Find the value of a if the distance between the points A(-3,-14) and B(a,-5) is 9 units.

Answer

Given :-

The distance between the points A(-3,-14) and B(a,-5) is 9 units.

To Find :-

The value of a

Concept Used :-

Concept Used :- Distance Formula :-

Let us consider a line segment joining the points A and B, then distance between A and B is given by

$\bf\implies \:AB = \sqrt{ {(x_2-x_1)}^{2} + {(y_2-y_1)}^{2} }$

where,

$\tt \: coordinates \: of \: A \: and \: B \: are \: (x_1,y_1) and (x_2,y_2).$

$\large\underline{\bold{Solution :- }}$

Given that

Two points A (- 3, - 14) and B (a, - 5)

and

Distance between A and B is 9 units

We know,

Distance between two points A and B is calculated by using the formula given below,

$\rm\implies \:AB = \sqrt{ {(x_2-x_1)}^{2} + {(y_2-y_1)}^{2} }$

Here,

x₁ = - 3

x₂ = a

y₁ = - 5

y₂ = - 14

Since,

distance between these points is 9 units.

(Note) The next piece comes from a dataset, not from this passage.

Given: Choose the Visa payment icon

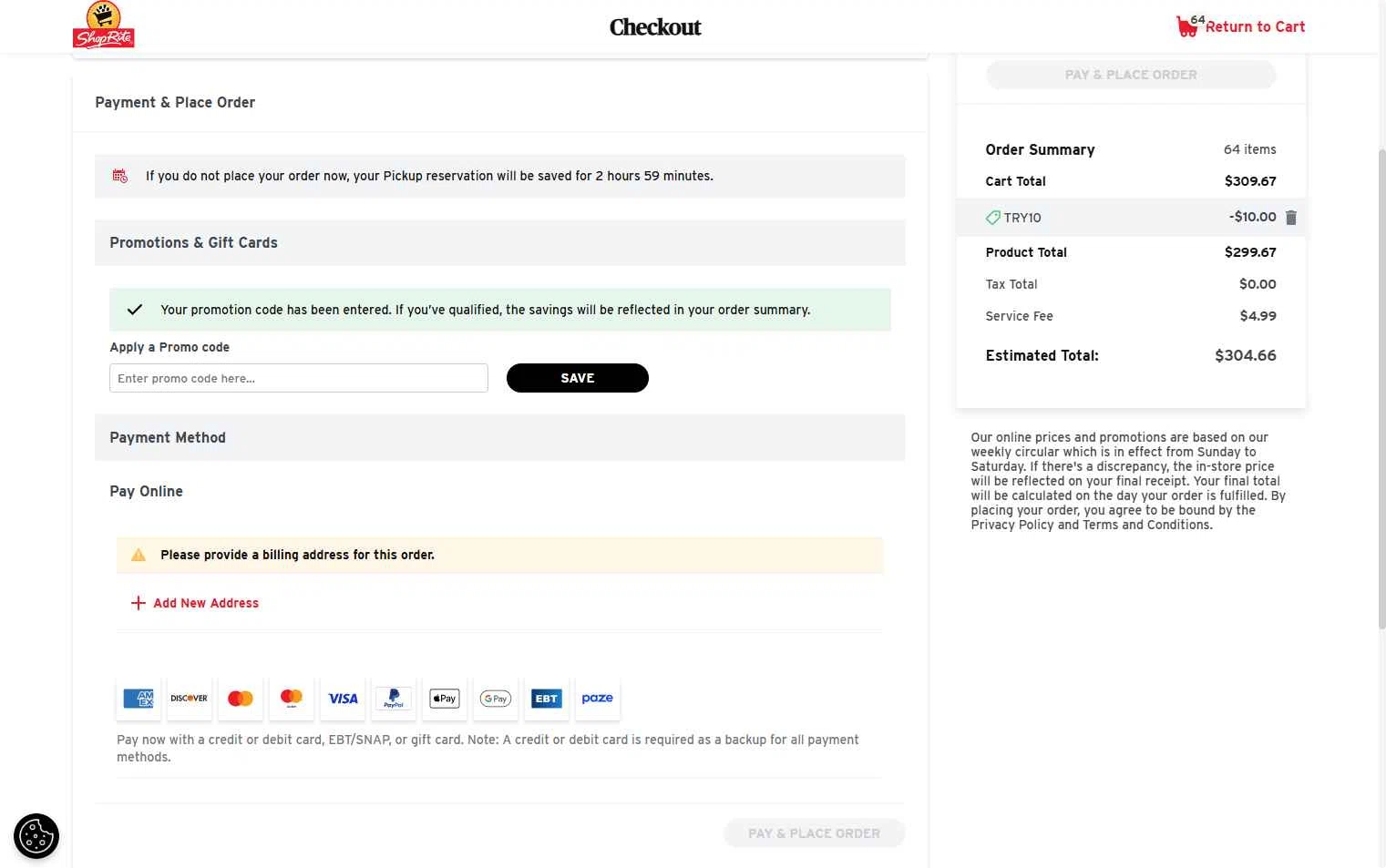Looking at the screenshot, I should coord(343,699).
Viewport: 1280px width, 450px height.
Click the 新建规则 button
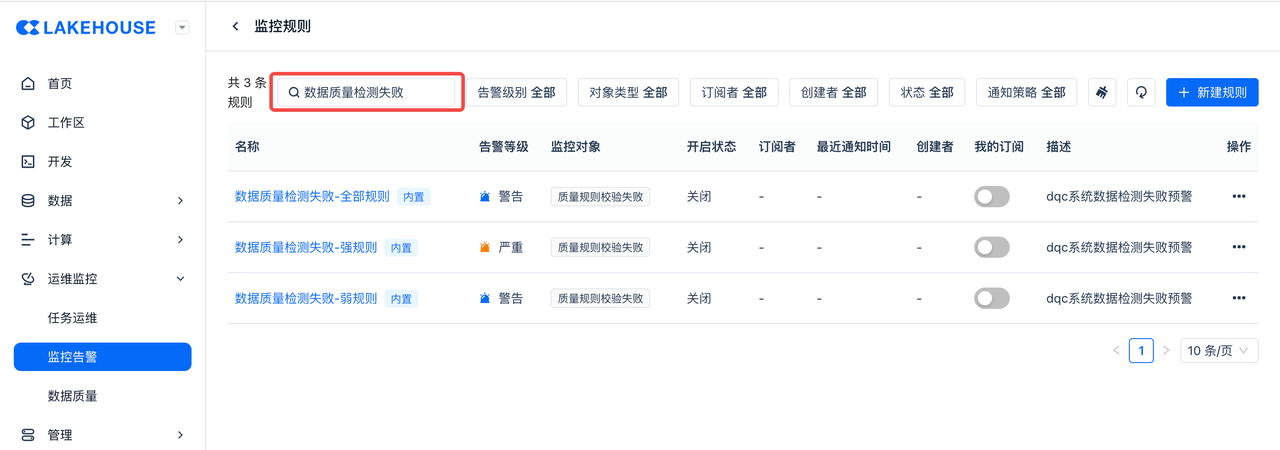point(1212,92)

$\rm :\implies\:9 = \sqrt{ {(a + 3)}^{2} + {( - 5 + 14)}^{2} }$

On squaring both sides, we get

$\rm :\longmapsto\:81 = {(a + 3)}^{2} + {9}^{2}$

$\rm :\longmapsto\: \cancel{81} = {(a + 3)}^{2} + \cancel{81}$

$\rm :\longmapsto\: {(a + 3)}^{2} = 0$

$\rm :\longmapsto\:a + 3 = 0$

$\rm :\implies\: \boxed{ \bf \: a \: = - \: 3}$

Additional Information :-

$\underline{\:\textsf{Section Formula\; :}}$

Section Formula is used to find the co ordinates of the point (x, y) which divides the line segment joining the points (A) and (B) internally in the ratio m : n

${\underline{\boxed{ \bf{\quad \Big(x, y \Big) = \Bigg(\dfrac{mx_2 + nx_1}{m + n} , \: \dfrac{my_2 + ny_1}{m + n}\Bigg) \quad}}}}$